*** Block opens ***
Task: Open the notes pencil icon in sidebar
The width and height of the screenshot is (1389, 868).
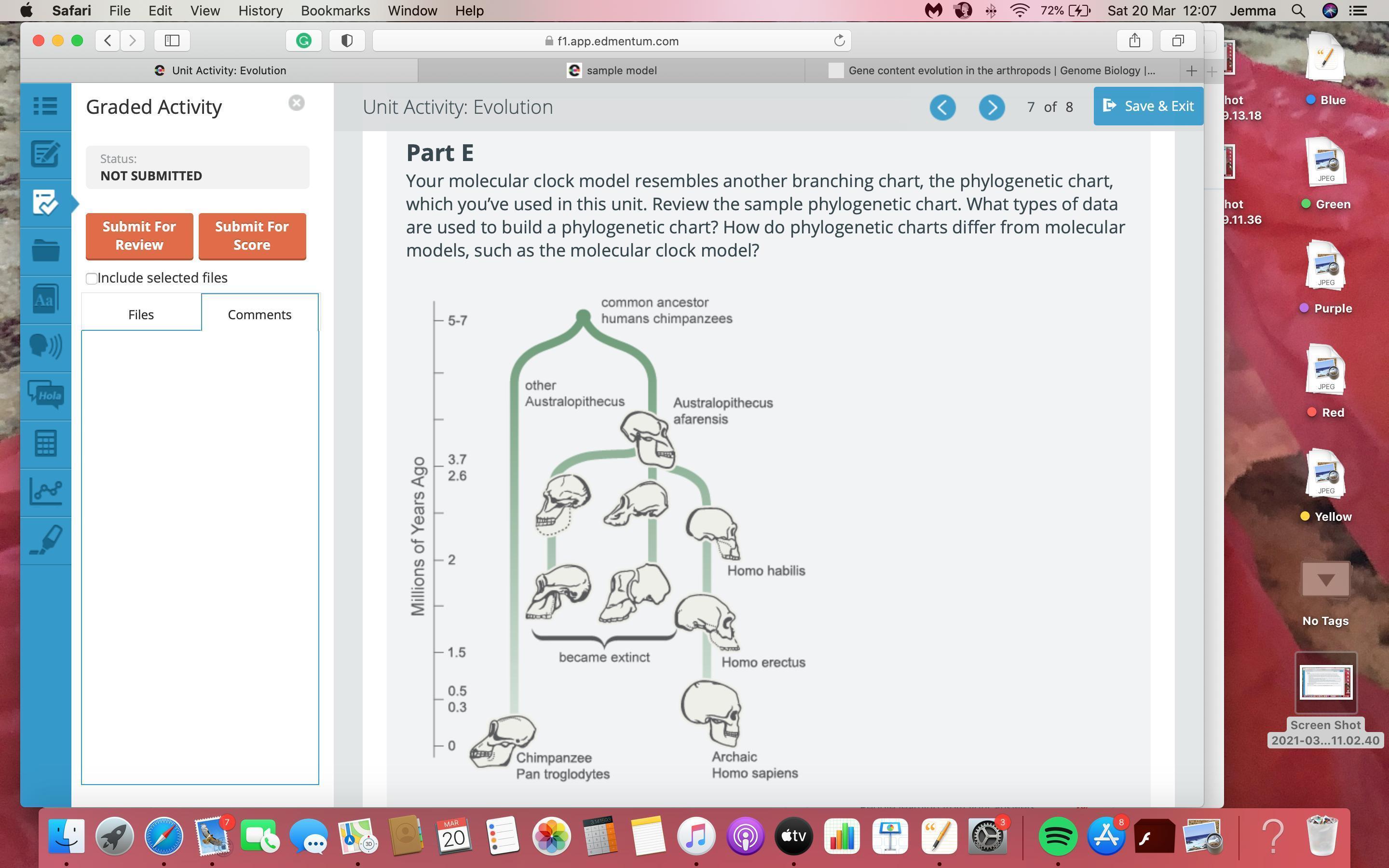Action: 45,154
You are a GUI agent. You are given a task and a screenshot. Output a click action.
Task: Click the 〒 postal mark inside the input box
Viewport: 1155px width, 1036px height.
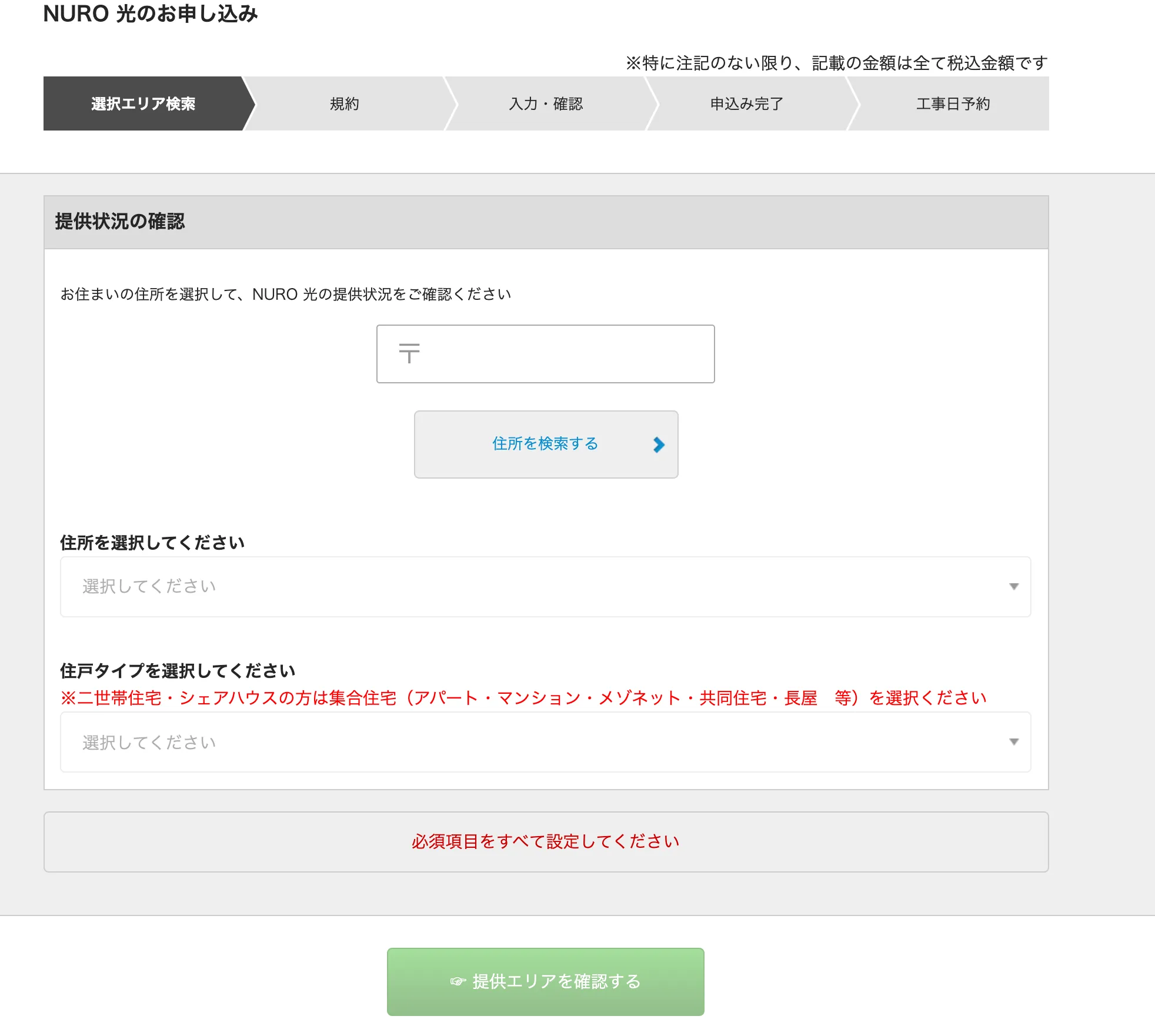point(410,353)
*** Block closes ***
Task instructions:
Copy out the full material exactly. Pictures should not appear in it.

Response area:
Task: Open the notes pencil icon in sidebar
The width and height of the screenshot is (1389, 868).
Action: 45,154
You are a GUI agent. You are given a task and a screenshot. Output a click action.
Task: Click the 〒 postal mark inside the input box
Viewport: 1155px width, 1036px height.
point(410,353)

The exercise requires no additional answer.